((

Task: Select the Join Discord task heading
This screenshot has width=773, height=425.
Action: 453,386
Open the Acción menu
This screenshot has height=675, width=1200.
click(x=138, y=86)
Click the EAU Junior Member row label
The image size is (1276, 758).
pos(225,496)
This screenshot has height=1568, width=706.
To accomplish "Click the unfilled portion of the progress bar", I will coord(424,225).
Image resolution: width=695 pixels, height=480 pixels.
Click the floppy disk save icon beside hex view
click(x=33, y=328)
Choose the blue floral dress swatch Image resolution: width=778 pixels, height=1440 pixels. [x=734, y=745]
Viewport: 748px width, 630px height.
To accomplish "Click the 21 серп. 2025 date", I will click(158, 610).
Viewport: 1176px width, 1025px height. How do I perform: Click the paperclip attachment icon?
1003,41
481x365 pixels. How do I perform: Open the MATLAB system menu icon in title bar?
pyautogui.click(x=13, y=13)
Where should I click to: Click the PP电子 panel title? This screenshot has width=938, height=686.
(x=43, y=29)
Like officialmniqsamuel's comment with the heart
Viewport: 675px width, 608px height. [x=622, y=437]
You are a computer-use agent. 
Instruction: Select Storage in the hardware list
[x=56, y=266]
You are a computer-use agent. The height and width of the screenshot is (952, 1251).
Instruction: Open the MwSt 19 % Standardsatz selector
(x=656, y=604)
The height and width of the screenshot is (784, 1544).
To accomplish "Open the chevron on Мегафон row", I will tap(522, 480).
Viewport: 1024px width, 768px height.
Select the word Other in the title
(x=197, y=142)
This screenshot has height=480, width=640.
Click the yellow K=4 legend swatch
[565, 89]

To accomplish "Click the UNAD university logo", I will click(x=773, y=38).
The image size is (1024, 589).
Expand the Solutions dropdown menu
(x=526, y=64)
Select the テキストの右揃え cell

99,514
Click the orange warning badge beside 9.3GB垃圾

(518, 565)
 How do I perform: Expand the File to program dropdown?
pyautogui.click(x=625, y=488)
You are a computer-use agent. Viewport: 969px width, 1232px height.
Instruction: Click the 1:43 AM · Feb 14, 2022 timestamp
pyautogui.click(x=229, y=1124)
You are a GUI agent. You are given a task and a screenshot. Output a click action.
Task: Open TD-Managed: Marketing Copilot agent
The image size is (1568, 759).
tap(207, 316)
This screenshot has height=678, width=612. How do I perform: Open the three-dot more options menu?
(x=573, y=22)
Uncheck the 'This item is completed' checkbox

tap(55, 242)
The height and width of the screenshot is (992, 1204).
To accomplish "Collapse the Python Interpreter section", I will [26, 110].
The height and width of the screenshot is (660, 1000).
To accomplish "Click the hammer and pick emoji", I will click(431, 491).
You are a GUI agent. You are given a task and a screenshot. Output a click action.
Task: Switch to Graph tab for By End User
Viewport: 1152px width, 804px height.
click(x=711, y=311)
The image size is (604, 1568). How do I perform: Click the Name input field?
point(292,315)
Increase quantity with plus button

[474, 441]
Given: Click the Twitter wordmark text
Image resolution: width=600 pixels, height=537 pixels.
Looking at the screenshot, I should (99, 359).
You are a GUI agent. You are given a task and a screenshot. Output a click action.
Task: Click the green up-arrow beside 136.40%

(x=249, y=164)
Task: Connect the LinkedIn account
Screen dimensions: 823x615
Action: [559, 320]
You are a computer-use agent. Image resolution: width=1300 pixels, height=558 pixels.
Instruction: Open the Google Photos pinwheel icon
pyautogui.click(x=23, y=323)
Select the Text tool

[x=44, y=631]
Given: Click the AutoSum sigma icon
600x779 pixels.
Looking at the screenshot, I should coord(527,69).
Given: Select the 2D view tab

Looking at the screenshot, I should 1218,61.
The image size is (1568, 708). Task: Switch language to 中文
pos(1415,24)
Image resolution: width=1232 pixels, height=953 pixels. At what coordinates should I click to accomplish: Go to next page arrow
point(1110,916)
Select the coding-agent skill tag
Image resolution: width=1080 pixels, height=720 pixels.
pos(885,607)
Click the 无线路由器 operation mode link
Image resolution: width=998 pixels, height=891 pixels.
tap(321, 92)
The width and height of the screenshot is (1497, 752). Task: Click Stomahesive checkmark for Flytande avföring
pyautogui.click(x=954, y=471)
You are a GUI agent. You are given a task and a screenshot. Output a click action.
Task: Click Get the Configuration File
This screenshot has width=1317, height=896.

))

Determine how many lines contain the string "will" in the listing, and state that number by itself.

6